Can an employer mandate that its employees address their colleagues, customers, or students by their preferred names or pronouns? That is the million-dollar question. Or in the case of a Kansas middle school teacher who refused to use a student’s preferred name and pronouns due to her religious beliefs—the $95,000 question. Read below to get up to speed on this recent Kansas case, as well as some tips for employers trying to navigate this hotly contested issue.
Pamela Ricard, a middle school math teacher who had taught in the Geary County School District since 2005, filed suit after being suspended for three days in April 2021 and issued a formal written reprimand for refusing use a student’s preferred name and pronouns.
According to Ricard’s lawsuit, Ricard received notice from the school’s counselor that the student preferred to be called by a name other than the student’s legal first name, and a classmate informed Ricard that the student used “he/him” pronouns. Ricard decided to call the student “Miss” and the student’s last name “to be respectful to the student without compromising . . . Ricard’s own conscience and religious beliefs.”
At the time of her suspension, the District did not have a formal policy regarding addressing students by their preferred names and pronouns. Instead, the District suspended Ricard under its general policies relating to bullying by staff. Shortly after returning from her suspension, the middle school’s principal sent out training documents mandating that teachers refer to students by their preferred names and pronouns and stating that failing to do so would constitute discrimination that could subject the teacher to discipline.
Ricard appealed her suspension to the District’s superintendent and Board of Education. And several times during her appeal, Ricard requested a religious accommodation due to her beliefs as a Christian, arguing that she believes sex is fixed at the moment of conception and that forcing her to use a student’s preferred name or pronouns violates her religious beliefs. Ultimately, the Board of Education voted unanimously to affirm Ricard’s suspension and written reprimand, as well as to deny her request for a religious accommodation. Thereafter, the Board of Education adopted a new District-wide policy mandating the use of students’ preferred names and pronouns and preventing employees from communicating a student’s preferred name and pronouns to the student’s parents unless requested by the student.
As part of her lawsuit, Ricard claimed that the District’s Board of Education, superintendent, and the middle school’s principal retaliated against her for expressing her First Amendment rights, violated her First Amendment rights to free speech and free exercise of religion, violated the unconstitutional conditions doctrine, deprived her of due process and equal protection of the law, and breached their employment contract with her.
On August 31, 2022, Ricard’s lawyers released a statement announcing that the District had agreed to pay Ricard $95,000 for violating her First Amendment rights by suspending and reprimanding her for refusing to use a student’s preferred name and pronouns. The statement also detailed that in May 2022, the court allowed Ricard’s lawsuit to go forward, finding that she was likely to succeed on her First Amendment free exercise of religion claim, and thus granted her motion to prevent the enforcement of the District’s policy preventing employees from communicating a student’s preferred name and pronouns to the student’s parents. Moreover, as part of the settlement, the Defendants agreed to issue a statement that Ricard was in good standing and had no disciplinary actions against her at the time of her retirement in May 2022.

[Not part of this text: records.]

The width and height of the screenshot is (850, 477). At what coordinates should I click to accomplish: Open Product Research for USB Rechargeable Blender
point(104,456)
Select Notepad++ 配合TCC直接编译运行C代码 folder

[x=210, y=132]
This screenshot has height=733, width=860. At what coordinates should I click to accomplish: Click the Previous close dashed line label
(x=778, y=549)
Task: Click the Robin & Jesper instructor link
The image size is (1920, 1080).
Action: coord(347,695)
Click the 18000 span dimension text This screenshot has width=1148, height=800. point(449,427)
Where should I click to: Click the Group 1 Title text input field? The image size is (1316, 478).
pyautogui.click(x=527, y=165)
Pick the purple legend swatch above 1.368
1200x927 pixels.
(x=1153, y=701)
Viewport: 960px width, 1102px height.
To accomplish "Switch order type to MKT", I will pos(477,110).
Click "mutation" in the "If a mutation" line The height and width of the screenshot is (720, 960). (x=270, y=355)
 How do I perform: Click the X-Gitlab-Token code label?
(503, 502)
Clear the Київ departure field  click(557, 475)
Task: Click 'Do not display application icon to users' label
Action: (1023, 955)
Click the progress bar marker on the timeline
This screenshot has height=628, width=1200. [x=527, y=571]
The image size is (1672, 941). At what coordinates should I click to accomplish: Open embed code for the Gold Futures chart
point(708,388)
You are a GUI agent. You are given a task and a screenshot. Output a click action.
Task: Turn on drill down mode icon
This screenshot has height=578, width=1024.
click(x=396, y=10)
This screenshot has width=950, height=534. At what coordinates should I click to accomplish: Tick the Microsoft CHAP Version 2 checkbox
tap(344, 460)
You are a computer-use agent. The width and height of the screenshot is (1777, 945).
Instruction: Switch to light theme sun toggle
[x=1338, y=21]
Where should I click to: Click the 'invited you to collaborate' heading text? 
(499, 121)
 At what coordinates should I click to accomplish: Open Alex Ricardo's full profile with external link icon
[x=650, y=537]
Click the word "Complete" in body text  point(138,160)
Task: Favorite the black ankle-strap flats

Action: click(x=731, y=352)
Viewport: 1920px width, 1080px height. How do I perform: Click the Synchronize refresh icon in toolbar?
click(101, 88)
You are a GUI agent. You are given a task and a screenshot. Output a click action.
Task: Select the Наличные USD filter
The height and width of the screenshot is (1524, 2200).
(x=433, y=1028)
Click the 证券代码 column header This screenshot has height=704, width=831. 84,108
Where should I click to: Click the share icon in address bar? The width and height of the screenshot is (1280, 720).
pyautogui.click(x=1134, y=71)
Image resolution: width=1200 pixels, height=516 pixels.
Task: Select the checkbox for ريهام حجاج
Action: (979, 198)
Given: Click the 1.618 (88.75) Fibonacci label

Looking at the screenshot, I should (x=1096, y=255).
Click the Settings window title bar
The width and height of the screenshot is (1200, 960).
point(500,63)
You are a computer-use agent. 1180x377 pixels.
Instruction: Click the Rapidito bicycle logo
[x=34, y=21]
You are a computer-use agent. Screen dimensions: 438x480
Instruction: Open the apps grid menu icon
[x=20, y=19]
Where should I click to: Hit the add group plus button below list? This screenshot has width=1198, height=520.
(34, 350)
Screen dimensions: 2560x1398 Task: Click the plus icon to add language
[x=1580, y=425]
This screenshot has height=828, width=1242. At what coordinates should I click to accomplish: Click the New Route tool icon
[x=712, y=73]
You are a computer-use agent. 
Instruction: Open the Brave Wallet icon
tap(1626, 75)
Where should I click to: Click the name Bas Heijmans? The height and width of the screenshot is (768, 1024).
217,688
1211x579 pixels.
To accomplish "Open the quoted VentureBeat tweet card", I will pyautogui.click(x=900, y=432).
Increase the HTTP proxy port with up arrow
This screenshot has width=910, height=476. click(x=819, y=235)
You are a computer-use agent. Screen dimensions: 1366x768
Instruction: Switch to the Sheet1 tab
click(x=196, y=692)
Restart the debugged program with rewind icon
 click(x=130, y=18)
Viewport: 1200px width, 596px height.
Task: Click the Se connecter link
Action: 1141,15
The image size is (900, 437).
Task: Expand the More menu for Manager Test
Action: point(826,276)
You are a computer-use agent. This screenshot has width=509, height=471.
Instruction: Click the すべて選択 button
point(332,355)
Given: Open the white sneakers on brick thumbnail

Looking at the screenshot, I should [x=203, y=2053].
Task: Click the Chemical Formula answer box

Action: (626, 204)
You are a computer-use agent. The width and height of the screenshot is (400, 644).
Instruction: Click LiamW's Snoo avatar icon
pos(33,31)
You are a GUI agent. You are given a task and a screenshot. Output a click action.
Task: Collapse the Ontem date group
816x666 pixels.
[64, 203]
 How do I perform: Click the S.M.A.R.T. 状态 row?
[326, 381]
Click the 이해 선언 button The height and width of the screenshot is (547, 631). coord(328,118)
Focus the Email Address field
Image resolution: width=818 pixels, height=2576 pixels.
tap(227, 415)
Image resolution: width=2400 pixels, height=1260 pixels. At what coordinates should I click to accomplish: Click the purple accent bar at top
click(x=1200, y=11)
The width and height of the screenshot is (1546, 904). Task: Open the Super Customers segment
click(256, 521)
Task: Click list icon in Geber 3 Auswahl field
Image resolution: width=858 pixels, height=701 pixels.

Is it now settled law that public employers cannot mandate the use of an employee’s preferred name and pronouns? No. This case ended in a settlement, not a judgment. But as the Geary County School District recently found out, there are potential First Amendment concerns raised by requiring public employees to use a student’s (or other employee’s) preferred name or pronouns without consideration of that employee’s sincerely held religious beliefs. Public employers should work with counsel to navigate this challenging topic.
As for private employers, keep in mind that the First Amendment typically does not apply. The Supreme Court found in 2020 that Title VII protects employees against discrimination and harassment because of an employee’s gender identity. Conversely, Title VII also requires an employer to provide reasonable accommodations for an employee’s sincerely held religious beliefs so long as the accommodation does not pose an undue hardship on the business. While the law on this issue remains in flux, employers generally do not need to grant a request for a reasonable accommodation that would result in discrimination against another employee. But there may be other accommodation options to consider. In the interim, employers should expect additional litigation related to the use of preferred names and pronouns in the workplace. Employers looking to get ahead of this issue should proactively train their employees on the use of an employee’s preferred name and pronouns in the workplace. And if an employee requests an accommodation relating to pronoun usage, consult with experience legal counsel to work through whether a non-discriminatory reasonable accommodation exists.